At the recent ITI USA Roundtable, Insurants convened a dynamic group of senior insurance executives and technologists to explore how firms were unlocking insight using (Gen)AI to create competitive edge. The discussion revealed both the opportunities and imperatives facing carriers as they modernize in an increasingly complex, AI-enabled environment.

Commercial Lines: Still Evolving, Still Expanding
Participants agreed: despite being a mature segment, commercial lines are far from static. Demand for bespoke, highly tailored risk protection is driving continued evolution of traditional products—while entirely new lines are emerging to address risks in areas such as cyber, climate, supply chain, and gig economy workforces. Meeting these needs requires faster insight, better data, and more adaptable systems.
“Clients don’t want off-the-shelf coverage—they want risk protection tailored to their risk appetite.”

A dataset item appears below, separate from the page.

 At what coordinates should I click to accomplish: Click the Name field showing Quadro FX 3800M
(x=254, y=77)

GenAI: Augmenting the Specialist
AI (and GenAI) is supercharging the insurance workflow across a breadth of use cases ranging from high volume industrialised processes to one off complex analysis and summarisation. If (Gen)AI is to scale without creating duplication and overhead it needs to support this breadth and augment the specialist.

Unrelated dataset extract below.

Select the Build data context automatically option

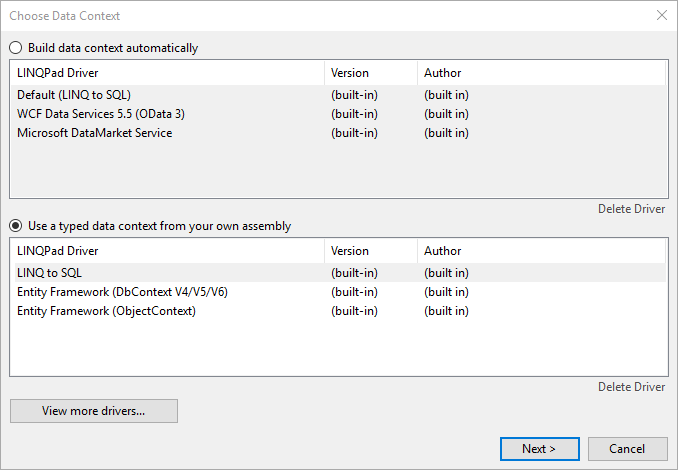[x=16, y=48]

Insight that Informs Decisions and Integrates with Existing Platforms
The group emphasized that GenAI must also inform decisions. Embedding insight into existing systems, decision logic, and workflows is critical. Wholesale replacement of core platforms is expensive and time consuming, so firms need to be clear on the edge of these emerging capabilities.

Decision Control and Accountability
As AI takes on more analytical work, decision control remains non-negotiable. Carriers must maintain governance over AI-informed decisions to align with internal risk appetite frameworks and to comply with increasing regulatory expectations.
This includes:
- Transparent decision flows
- Human oversight of critical outcomes
- Explainability of model reasoning
“You can use the model—but you still own the decision.”
Avoiding Lock-In, Owning the Outcome
Participants also cautioned against relying on a single LLM or proprietary AI model. In a rapidly evolving landscape, model agility is a strategic advantage. Firms should invest in modular, model-agnostic platforms that allow them to select and switch between LLMs, tune models with proprietary data, and remain compliant across jurisdictions.
Regulators are watching closely. Emerging guidance makes it clear that firms must be able to explain, audit, and stand behind any AI-supported decisions. Accountability cannot be outsourced to a black box.
The Path Forward: Embedded, Accountable AI
As one participant summarized:
“GenAI can’t just be a lab experiment. It has to be part of how we operate—and it has to be something we can own and defend.”
At Insurants, we’re committed to helping carriers unlock the value of GenAI with confidence—transforming insight into action, embedding AI into the heart of the operating model, and ensuring firms stay in control of their decisions.
Because in commercial insurance, speed matters. But trust and accountability matter more.